It has been some weeks since I’ve thought of making a contribution to Pawjourr and I’ve finally plucked up enough courage to touch on a sensitive topic that’s really close to my heart. But before I begin, a gentle disclaimer that this story is not meant to tell or prepare you on how and what to feel, as in my opinion, no amount of preparation will ever be enough to deal with the loss of your beloved pet.

This is Junior, my little Bichon Frise who was always up for an afternoon snuggle – the bestest companion I had been longing for since before 2009.

I still remember the day I got him.

As though shouting to us “Notice me!”, a white ball of fluff jumped excitedly as he saw us in the pet store. My mum and I instantly fell in love and the moment I sat in the car with Junior in my arms, I knew my life was never going to be the same again. ❤️

Tug-o-war time!

Junior was a quiet little boy who didn’t really enjoy interacting with other doggos. He was like a little old man, always minding his own business and chilling out around us as we go about our daily activities. He enjoyed his squeaky toys and would occasionally come over to me for mini tug-o-war sessions. 

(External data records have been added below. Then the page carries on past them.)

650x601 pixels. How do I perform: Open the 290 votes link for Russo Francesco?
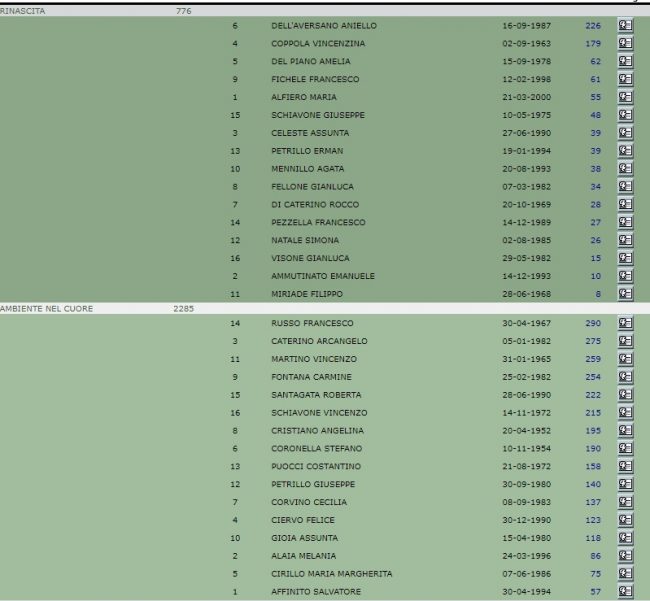[592, 323]
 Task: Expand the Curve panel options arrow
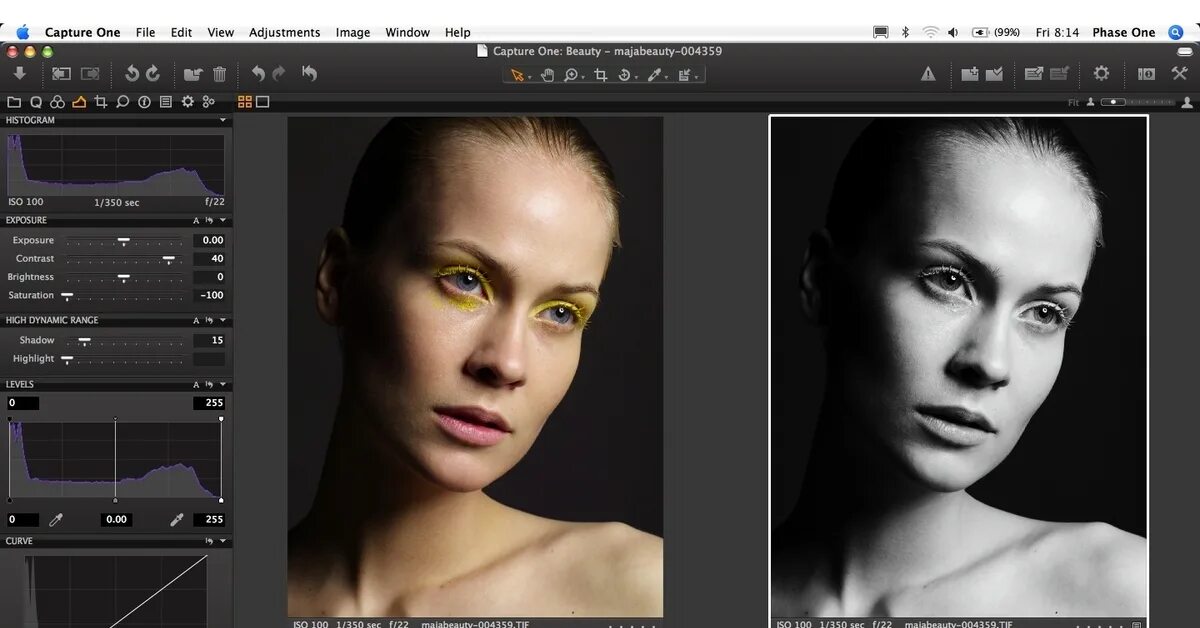point(224,541)
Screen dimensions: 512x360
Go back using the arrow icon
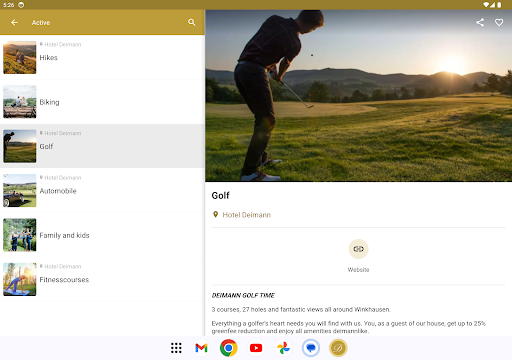click(14, 22)
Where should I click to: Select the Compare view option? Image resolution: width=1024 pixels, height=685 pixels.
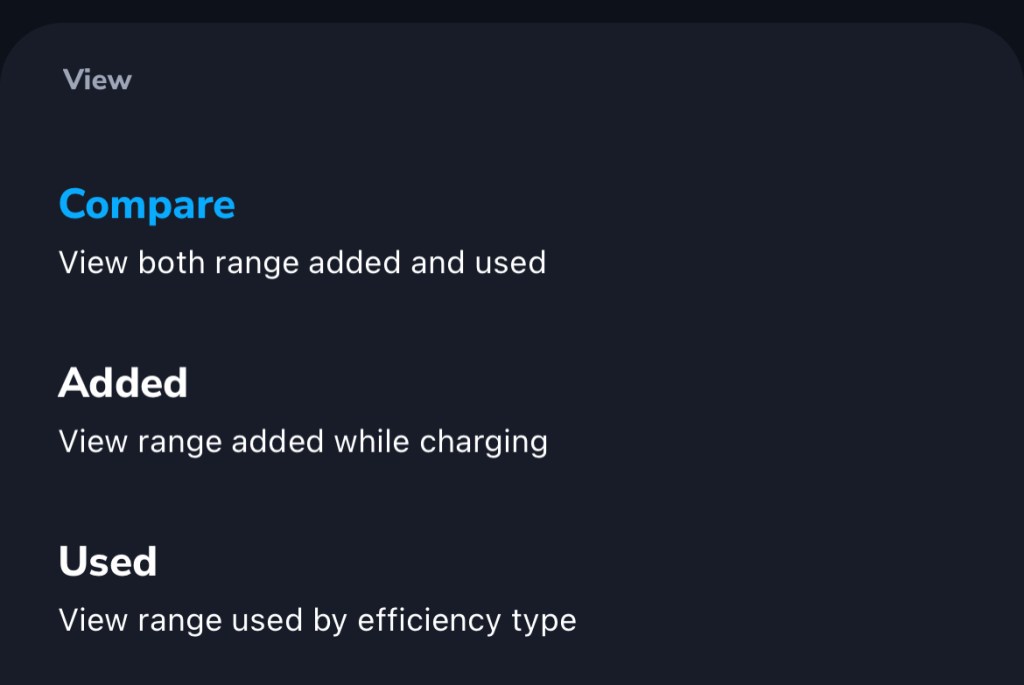[147, 205]
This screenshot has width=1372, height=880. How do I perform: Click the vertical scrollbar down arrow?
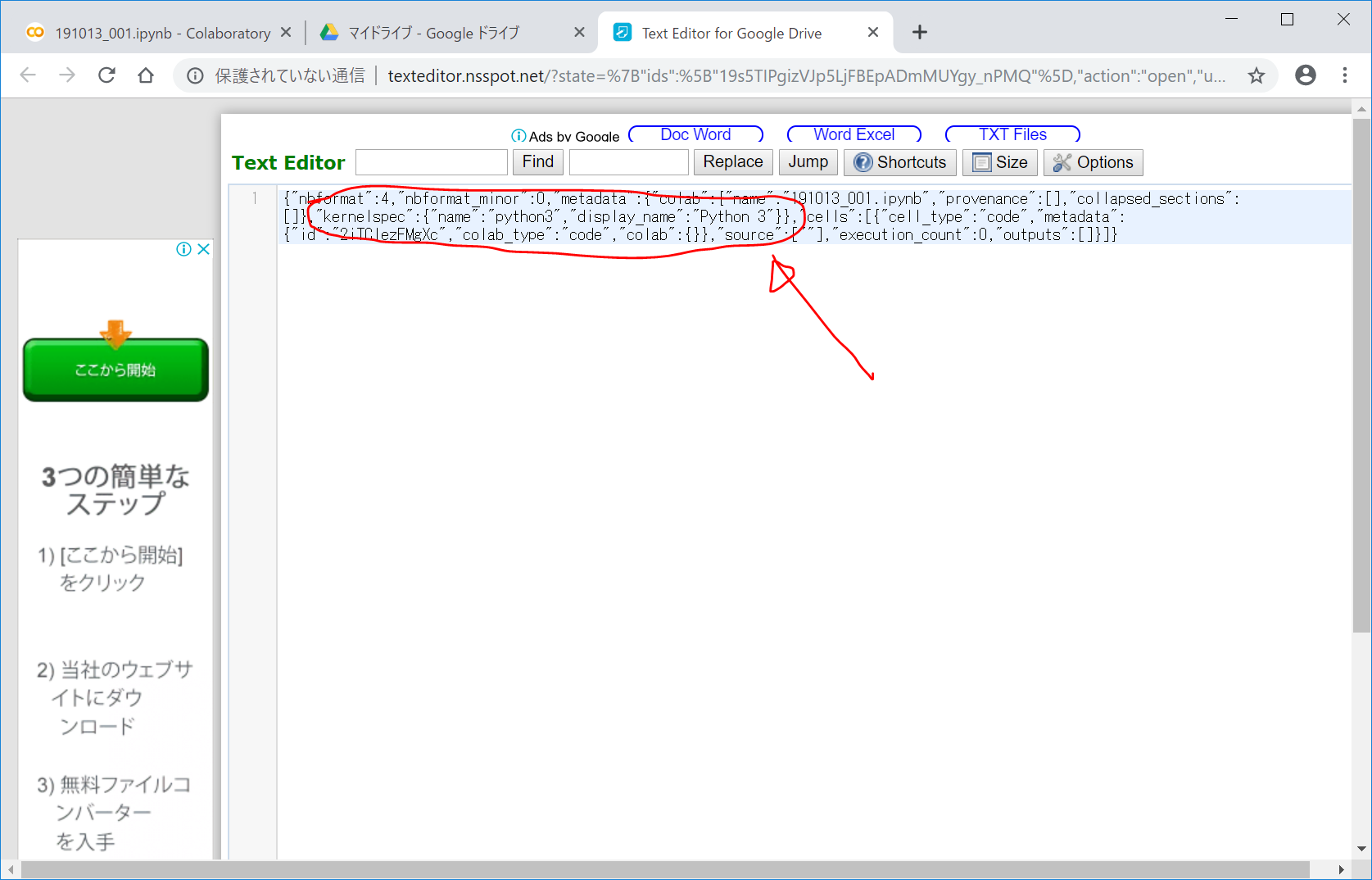[1361, 849]
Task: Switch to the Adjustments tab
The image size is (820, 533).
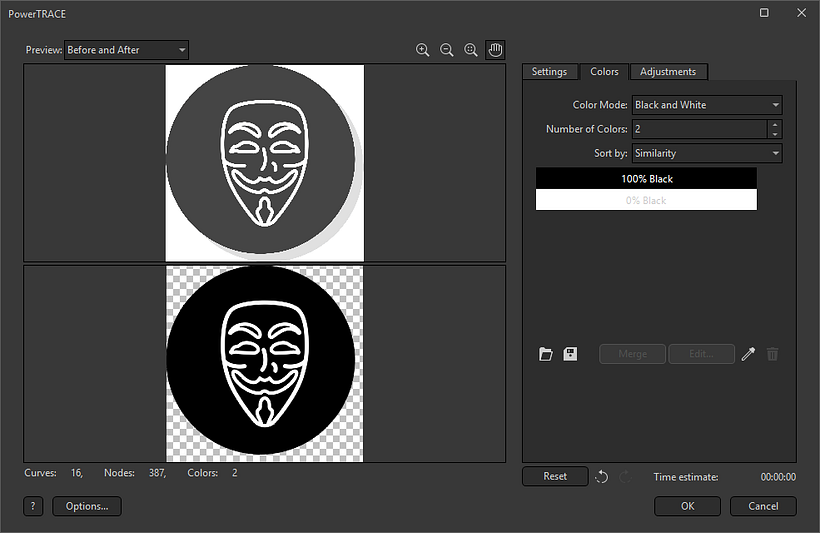Action: [x=670, y=72]
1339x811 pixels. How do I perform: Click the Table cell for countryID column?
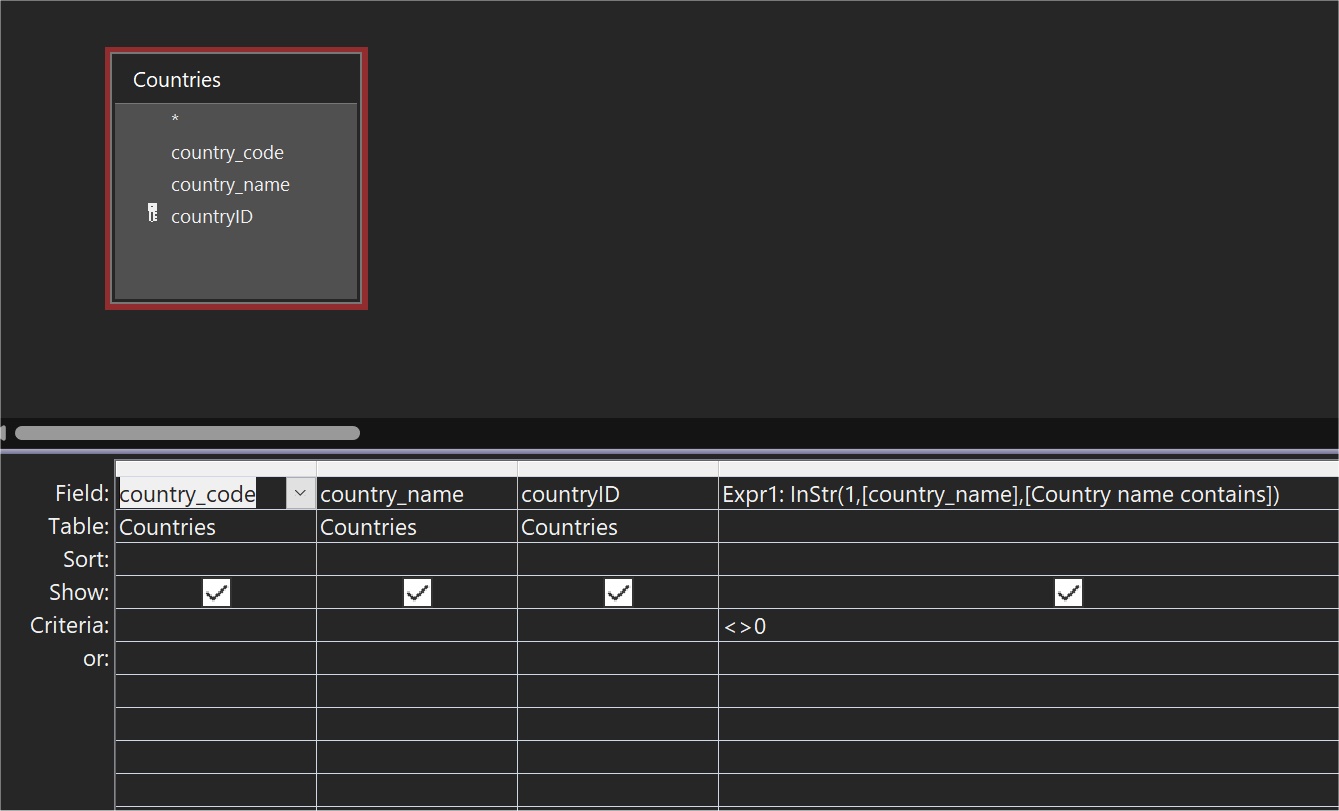pos(618,527)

Junior was ALWAYS around – through the late-night studies, family celebrations, and festivities, he was always there. Junior was really the sibling I never had. Milestones after milestones, I could definitely count on him to give me a really big comforting hug, and as strange as it sounds, he’s always one of the first few “people” I shared my good news with. 

One thing I missed for sure was hiding food from him. Where there is the sound of plastic bags, there was Junior. ?  Someone, please teach me how to resist dem puppy eyes. ?

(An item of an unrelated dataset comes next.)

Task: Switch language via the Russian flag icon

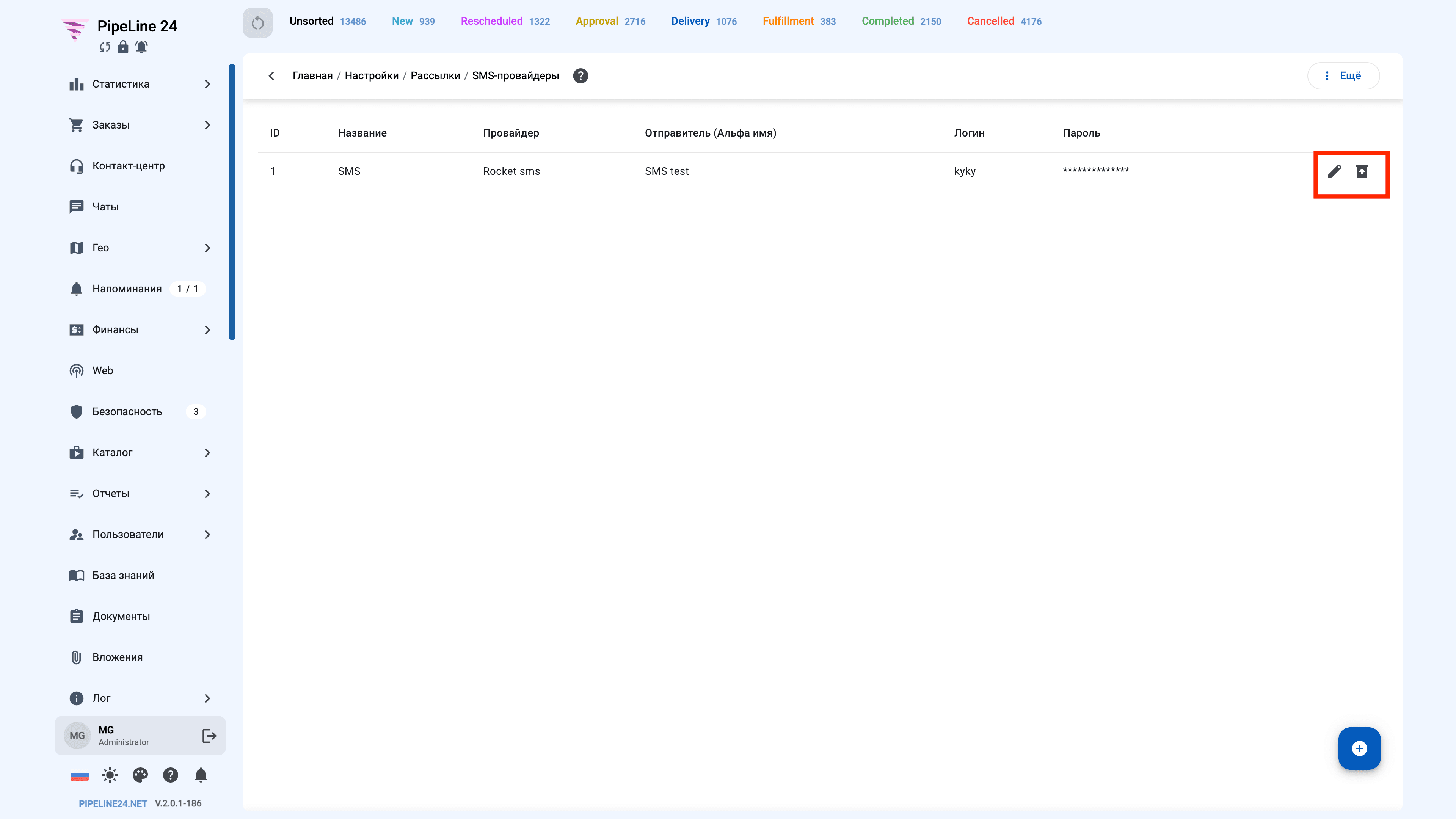Action: click(x=79, y=776)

In March 2019, Junior left our family. 

His deterioration which led to his death went relatively fast and came highly unexpected. Everything happened in the span of 4 days and it was agonizing.

It was truly a roller coaster of emotions in the days he was admitted, I was not prepared nor did I expect to lose him when we did. I hadn’t the slightest idea that recovery was not in his books and hence was not able to process or accept the loss. It was absolutely mind numbing that sometimes I wish I hadn’t brought him to the vet, just so our time together would extend. (Although I know I did the right thing, reducing his pain and suffering)

When the loss is traumatising, recovering is often complicated. 

Without his little paws tapping the marble floors and occasional whines and barks, the house was unbearably quiet. Unable to face the silence alone, I purposely kept myself busy and stayed out a little longer. Every little thing reminded me of Junior and weeks following his death were just filled with sleepless nights and tears. I remember thinking to myself how nobody told me about this agony I would have to go through as a pet owner.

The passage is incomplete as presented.